(Saved entries)
Segment Open
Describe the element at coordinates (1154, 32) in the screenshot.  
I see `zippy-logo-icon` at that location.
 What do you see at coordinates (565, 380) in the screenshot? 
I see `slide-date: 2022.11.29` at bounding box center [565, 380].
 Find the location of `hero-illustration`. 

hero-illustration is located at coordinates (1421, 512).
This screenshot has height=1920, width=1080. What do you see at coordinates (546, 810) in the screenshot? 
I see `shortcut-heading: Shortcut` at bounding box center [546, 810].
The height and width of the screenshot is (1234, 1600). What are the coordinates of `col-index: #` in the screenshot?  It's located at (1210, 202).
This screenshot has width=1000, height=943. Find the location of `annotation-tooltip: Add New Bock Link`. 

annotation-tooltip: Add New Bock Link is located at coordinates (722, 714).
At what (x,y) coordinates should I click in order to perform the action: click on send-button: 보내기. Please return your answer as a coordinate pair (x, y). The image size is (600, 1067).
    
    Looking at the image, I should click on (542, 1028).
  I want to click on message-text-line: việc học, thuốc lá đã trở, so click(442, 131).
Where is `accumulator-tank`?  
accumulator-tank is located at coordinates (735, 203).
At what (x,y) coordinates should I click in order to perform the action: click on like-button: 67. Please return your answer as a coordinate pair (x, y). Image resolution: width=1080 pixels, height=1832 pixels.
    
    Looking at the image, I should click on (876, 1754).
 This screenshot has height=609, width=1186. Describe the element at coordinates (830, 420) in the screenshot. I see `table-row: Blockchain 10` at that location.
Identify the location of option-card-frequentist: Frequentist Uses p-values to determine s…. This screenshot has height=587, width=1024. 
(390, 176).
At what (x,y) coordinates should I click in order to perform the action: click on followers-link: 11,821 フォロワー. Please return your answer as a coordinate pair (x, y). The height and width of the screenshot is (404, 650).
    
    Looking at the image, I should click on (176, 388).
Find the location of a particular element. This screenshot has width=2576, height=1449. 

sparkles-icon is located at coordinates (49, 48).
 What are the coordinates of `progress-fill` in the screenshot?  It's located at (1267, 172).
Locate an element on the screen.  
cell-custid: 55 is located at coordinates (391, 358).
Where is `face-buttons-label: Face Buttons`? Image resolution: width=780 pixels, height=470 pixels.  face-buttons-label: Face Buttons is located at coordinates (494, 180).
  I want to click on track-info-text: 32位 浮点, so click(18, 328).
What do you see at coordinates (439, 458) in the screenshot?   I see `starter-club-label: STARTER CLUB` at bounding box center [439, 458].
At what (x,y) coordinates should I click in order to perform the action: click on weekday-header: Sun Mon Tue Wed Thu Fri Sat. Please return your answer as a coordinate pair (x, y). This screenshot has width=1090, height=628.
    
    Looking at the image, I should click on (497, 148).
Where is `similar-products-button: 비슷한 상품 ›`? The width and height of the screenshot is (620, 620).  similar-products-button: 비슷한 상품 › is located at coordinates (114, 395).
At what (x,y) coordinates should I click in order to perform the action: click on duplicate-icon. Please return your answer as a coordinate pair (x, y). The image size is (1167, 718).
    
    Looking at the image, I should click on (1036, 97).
Segment Closed
* TO-DO ITEM
Reproduce every line of the data above without any changes.

* OUTPUT OF THE TASK
Describe the element at coordinates (1154, 32) in the screenshot.  
I see `zippy-logo-icon` at that location.
 What do you see at coordinates (565, 380) in the screenshot? 
I see `slide-date: 2022.11.29` at bounding box center [565, 380].
 Find the location of `hero-illustration`. 

hero-illustration is located at coordinates (1421, 512).
This screenshot has height=1920, width=1080. What do you see at coordinates (546, 810) in the screenshot? 
I see `shortcut-heading: Shortcut` at bounding box center [546, 810].
The height and width of the screenshot is (1234, 1600). What are the coordinates of `col-index: #` in the screenshot?  It's located at (1210, 202).
This screenshot has width=1000, height=943. Find the location of `annotation-tooltip: Add New Bock Link`. 

annotation-tooltip: Add New Bock Link is located at coordinates (722, 714).
At what (x,y) coordinates should I click in order to perform the action: click on send-button: 보내기. Please return your answer as a coordinate pair (x, y). The image size is (600, 1067).
    
    Looking at the image, I should click on (542, 1028).
  I want to click on message-text-line: việc học, thuốc lá đã trở, so click(442, 131).
Where is `accumulator-tank`?  
accumulator-tank is located at coordinates (735, 203).
At what (x,y) coordinates should I click in order to perform the action: click on like-button: 67. Please return your answer as a coordinate pair (x, y). Image resolution: width=1080 pixels, height=1832 pixels.
    
    Looking at the image, I should click on (876, 1754).
 This screenshot has height=609, width=1186. Describe the element at coordinates (830, 420) in the screenshot. I see `table-row: Blockchain 10` at that location.
Identify the location of option-card-frequentist: Frequentist Uses p-values to determine s…. This screenshot has height=587, width=1024. 
(390, 176).
At what (x,y) coordinates should I click in order to perform the action: click on followers-link: 11,821 フォロワー. Please return your answer as a coordinate pair (x, y). The height and width of the screenshot is (404, 650).
    
    Looking at the image, I should click on (176, 388).
Find the location of a particular element. This screenshot has width=2576, height=1449. 

sparkles-icon is located at coordinates (49, 48).
 What are the coordinates of `progress-fill` in the screenshot?  It's located at (1267, 172).
Locate an element on the screen.  
cell-custid: 55 is located at coordinates (391, 358).
Where is `face-buttons-label: Face Buttons`? Image resolution: width=780 pixels, height=470 pixels.  face-buttons-label: Face Buttons is located at coordinates (494, 180).
  I want to click on track-info-text: 32位 浮点, so click(18, 328).
What do you see at coordinates (439, 458) in the screenshot?   I see `starter-club-label: STARTER CLUB` at bounding box center [439, 458].
At what (x,y) coordinates should I click in order to perform the action: click on weekday-header: Sun Mon Tue Wed Thu Fri Sat. Please return your answer as a coordinate pair (x, y). This screenshot has width=1090, height=628.
    
    Looking at the image, I should click on (497, 148).
Where is `similar-products-button: 비슷한 상품 ›`? The width and height of the screenshot is (620, 620).  similar-products-button: 비슷한 상품 › is located at coordinates (114, 395).
At what (x,y) coordinates should I click in order to perform the action: click on duplicate-icon. Please return your answer as a coordinate pair (x, y). The image size is (1167, 718).
    
    Looking at the image, I should click on (1036, 97).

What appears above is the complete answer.